**Task to complete:** Here the job is to restate every entry word for word.

**Supplied entries:**
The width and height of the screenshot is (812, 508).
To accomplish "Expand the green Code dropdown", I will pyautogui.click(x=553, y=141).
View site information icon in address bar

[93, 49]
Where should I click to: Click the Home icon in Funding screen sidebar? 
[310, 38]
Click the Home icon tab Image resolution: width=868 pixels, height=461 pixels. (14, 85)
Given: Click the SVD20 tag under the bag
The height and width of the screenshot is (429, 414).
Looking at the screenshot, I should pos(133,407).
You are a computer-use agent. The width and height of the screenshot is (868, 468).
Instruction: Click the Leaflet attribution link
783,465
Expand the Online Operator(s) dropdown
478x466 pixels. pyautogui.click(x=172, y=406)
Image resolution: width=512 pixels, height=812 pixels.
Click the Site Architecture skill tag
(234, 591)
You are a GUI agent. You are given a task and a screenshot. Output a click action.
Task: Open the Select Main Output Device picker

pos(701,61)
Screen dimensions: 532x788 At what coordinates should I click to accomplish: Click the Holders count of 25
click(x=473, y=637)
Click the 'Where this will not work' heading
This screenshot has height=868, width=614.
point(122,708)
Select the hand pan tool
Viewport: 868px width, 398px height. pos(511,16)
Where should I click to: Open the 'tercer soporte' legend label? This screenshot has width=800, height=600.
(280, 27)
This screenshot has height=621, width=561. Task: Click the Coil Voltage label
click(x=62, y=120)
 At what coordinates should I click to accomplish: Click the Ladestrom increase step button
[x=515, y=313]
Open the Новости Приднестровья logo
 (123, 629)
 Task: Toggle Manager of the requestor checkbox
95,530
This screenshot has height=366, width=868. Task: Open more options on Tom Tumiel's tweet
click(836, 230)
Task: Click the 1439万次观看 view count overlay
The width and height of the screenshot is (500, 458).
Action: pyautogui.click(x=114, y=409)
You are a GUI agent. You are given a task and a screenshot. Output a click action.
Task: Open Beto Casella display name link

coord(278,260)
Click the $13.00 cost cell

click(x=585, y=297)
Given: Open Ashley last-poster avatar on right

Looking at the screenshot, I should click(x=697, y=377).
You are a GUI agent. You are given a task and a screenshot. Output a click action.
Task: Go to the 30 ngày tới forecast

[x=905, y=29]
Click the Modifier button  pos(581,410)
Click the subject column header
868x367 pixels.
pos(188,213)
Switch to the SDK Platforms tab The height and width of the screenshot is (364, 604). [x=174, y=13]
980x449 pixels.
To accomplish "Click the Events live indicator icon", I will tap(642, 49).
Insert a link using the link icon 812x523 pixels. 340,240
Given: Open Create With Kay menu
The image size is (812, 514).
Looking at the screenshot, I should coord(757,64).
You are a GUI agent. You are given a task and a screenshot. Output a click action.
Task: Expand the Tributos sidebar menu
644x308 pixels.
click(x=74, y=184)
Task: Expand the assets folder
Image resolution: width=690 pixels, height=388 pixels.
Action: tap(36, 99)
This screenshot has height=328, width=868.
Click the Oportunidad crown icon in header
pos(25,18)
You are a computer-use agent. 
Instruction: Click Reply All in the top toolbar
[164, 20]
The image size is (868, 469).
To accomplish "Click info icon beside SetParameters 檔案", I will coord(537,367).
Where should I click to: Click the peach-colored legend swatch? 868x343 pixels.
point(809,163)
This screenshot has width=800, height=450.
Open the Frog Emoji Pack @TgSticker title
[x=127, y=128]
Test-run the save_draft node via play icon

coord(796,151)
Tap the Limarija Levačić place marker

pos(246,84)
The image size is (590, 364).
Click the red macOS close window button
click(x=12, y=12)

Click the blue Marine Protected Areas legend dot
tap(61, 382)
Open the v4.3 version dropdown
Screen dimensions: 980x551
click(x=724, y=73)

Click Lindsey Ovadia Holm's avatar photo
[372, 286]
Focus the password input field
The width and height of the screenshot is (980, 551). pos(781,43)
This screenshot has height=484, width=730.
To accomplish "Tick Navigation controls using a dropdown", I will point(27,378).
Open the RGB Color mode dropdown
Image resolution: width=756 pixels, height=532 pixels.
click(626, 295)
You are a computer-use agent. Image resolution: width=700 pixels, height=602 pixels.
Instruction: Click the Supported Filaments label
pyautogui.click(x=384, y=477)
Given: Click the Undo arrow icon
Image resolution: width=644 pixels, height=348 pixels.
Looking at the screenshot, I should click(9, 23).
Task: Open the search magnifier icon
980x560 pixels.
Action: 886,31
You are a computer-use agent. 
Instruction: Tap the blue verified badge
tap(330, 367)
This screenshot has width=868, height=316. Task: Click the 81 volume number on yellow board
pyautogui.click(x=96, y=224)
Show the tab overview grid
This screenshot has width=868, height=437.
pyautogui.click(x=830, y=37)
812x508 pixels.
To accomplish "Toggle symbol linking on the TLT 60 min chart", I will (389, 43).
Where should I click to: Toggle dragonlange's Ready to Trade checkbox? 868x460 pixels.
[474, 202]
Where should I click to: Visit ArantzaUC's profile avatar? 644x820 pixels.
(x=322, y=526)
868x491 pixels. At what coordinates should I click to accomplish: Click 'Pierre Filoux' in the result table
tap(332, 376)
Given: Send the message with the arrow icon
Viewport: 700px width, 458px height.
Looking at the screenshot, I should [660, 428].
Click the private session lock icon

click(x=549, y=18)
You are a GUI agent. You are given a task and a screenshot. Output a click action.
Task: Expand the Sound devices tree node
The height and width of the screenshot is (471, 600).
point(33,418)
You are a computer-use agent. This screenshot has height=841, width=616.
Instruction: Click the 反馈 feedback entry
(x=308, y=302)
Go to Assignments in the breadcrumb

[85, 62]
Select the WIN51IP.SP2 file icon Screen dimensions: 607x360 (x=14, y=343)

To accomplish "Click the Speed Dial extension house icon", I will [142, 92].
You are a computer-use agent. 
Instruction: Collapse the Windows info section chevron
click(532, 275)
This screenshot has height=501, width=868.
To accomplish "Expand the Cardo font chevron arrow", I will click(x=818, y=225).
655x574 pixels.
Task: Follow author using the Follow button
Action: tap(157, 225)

**The answer:**
The width and height of the screenshot is (812, 508).
To accomplish "Expand the green Code dropdown", I will pyautogui.click(x=553, y=141).
View site information icon in address bar

[93, 49]
Where should I click to: Click the Home icon in Funding screen sidebar? 
[310, 38]
Click the Home icon tab Image resolution: width=868 pixels, height=461 pixels. (14, 85)
Given: Click the SVD20 tag under the bag
The height and width of the screenshot is (429, 414).
Looking at the screenshot, I should pos(133,407).
You are a computer-use agent. The width and height of the screenshot is (868, 468).
Instruction: Click the Leaflet attribution link
783,465
Expand the Online Operator(s) dropdown
478x466 pixels. pyautogui.click(x=172, y=406)
Image resolution: width=512 pixels, height=812 pixels.
Click the Site Architecture skill tag
(234, 591)
You are a GUI agent. You are given a task and a screenshot. Output a click action.
Task: Open the Select Main Output Device picker

pos(701,61)
Screen dimensions: 532x788 At what coordinates should I click to accomplish: Click the Holders count of 25
click(x=473, y=637)
Click the 'Where this will not work' heading
This screenshot has height=868, width=614.
point(122,708)
Select the hand pan tool
Viewport: 868px width, 398px height. pos(511,16)
Where should I click to: Open the 'tercer soporte' legend label? This screenshot has width=800, height=600.
(280, 27)
This screenshot has height=621, width=561. Task: Click the Coil Voltage label
click(x=62, y=120)
 At what coordinates should I click to accomplish: Click the Ladestrom increase step button
[x=515, y=313]
Open the Новости Приднестровья logo
 (123, 629)
 Task: Toggle Manager of the requestor checkbox
95,530
This screenshot has height=366, width=868. Task: Open more options on Tom Tumiel's tweet
click(836, 230)
Task: Click the 1439万次观看 view count overlay
The width and height of the screenshot is (500, 458).
Action: pyautogui.click(x=114, y=409)
You are a GUI agent. You are given a task and a screenshot. Output a click action.
Task: Open Beto Casella display name link

coord(278,260)
Click the $13.00 cost cell

click(x=585, y=297)
Given: Open Ashley last-poster avatar on right

Looking at the screenshot, I should click(x=697, y=377).
You are a GUI agent. You are given a task and a screenshot. Output a click action.
Task: Go to the 30 ngày tới forecast

[x=905, y=29]
Click the Modifier button  pos(581,410)
Click the subject column header
868x367 pixels.
pos(188,213)
Switch to the SDK Platforms tab The height and width of the screenshot is (364, 604). [x=174, y=13]
980x449 pixels.
To accomplish "Click the Events live indicator icon", I will tap(642, 49).
Insert a link using the link icon 812x523 pixels. 340,240
Given: Open Create With Kay menu
The image size is (812, 514).
Looking at the screenshot, I should coord(757,64).
You are a GUI agent. You are given a task and a screenshot. Output a click action.
Task: Expand the Tributos sidebar menu
644x308 pixels.
click(x=74, y=184)
Task: Expand the assets folder
Image resolution: width=690 pixels, height=388 pixels.
Action: tap(36, 99)
This screenshot has height=328, width=868.
Click the Oportunidad crown icon in header
pos(25,18)
You are a computer-use agent. 
Instruction: Click Reply All in the top toolbar
[164, 20]
The image size is (868, 469).
To accomplish "Click info icon beside SetParameters 檔案", I will coord(537,367).
Where should I click to: Click the peach-colored legend swatch? 868x343 pixels.
point(809,163)
This screenshot has width=800, height=450.
Open the Frog Emoji Pack @TgSticker title
[x=127, y=128]
Test-run the save_draft node via play icon

coord(796,151)
Tap the Limarija Levačić place marker

pos(246,84)
The image size is (590, 364).
Click the red macOS close window button
click(x=12, y=12)

Click the blue Marine Protected Areas legend dot
tap(61, 382)
Open the v4.3 version dropdown
Screen dimensions: 980x551
click(x=724, y=73)

Click Lindsey Ovadia Holm's avatar photo
[372, 286]
Focus the password input field
The width and height of the screenshot is (980, 551). pos(781,43)
This screenshot has height=484, width=730.
To accomplish "Tick Navigation controls using a dropdown", I will point(27,378).
Open the RGB Color mode dropdown
Image resolution: width=756 pixels, height=532 pixels.
click(626, 295)
You are a computer-use agent. Image resolution: width=700 pixels, height=602 pixels.
Instruction: Click the Supported Filaments label
pyautogui.click(x=384, y=477)
Given: Click the Undo arrow icon
Image resolution: width=644 pixels, height=348 pixels.
Looking at the screenshot, I should click(9, 23).
Task: Open the search magnifier icon
980x560 pixels.
Action: 886,31
You are a computer-use agent. 
Instruction: Tap the blue verified badge
tap(330, 367)
This screenshot has width=868, height=316. Task: Click the 81 volume number on yellow board
pyautogui.click(x=96, y=224)
Show the tab overview grid
This screenshot has width=868, height=437.
pyautogui.click(x=830, y=37)
812x508 pixels.
To accomplish "Toggle symbol linking on the TLT 60 min chart", I will (389, 43).
Where should I click to: Toggle dragonlange's Ready to Trade checkbox? 868x460 pixels.
[474, 202]
Where should I click to: Visit ArantzaUC's profile avatar? 644x820 pixels.
(x=322, y=526)
868x491 pixels. At what coordinates should I click to accomplish: Click 'Pierre Filoux' in the result table
tap(332, 376)
Given: Send the message with the arrow icon
Viewport: 700px width, 458px height.
Looking at the screenshot, I should [660, 428].
Click the private session lock icon

click(x=549, y=18)
You are a GUI agent. You are given a task and a screenshot. Output a click action.
Task: Expand the Sound devices tree node
The height and width of the screenshot is (471, 600).
point(33,418)
You are a computer-use agent. This screenshot has height=841, width=616.
Instruction: Click the 反馈 feedback entry
(x=308, y=302)
Go to Assignments in the breadcrumb

[85, 62]
Select the WIN51IP.SP2 file icon Screen dimensions: 607x360 (x=14, y=343)

To accomplish "Click the Speed Dial extension house icon", I will [142, 92].
You are a computer-use agent. 
Instruction: Collapse the Windows info section chevron
click(532, 275)
This screenshot has height=501, width=868.
To accomplish "Expand the Cardo font chevron arrow", I will click(x=818, y=225).
655x574 pixels.
Task: Follow author using the Follow button
Action: tap(157, 225)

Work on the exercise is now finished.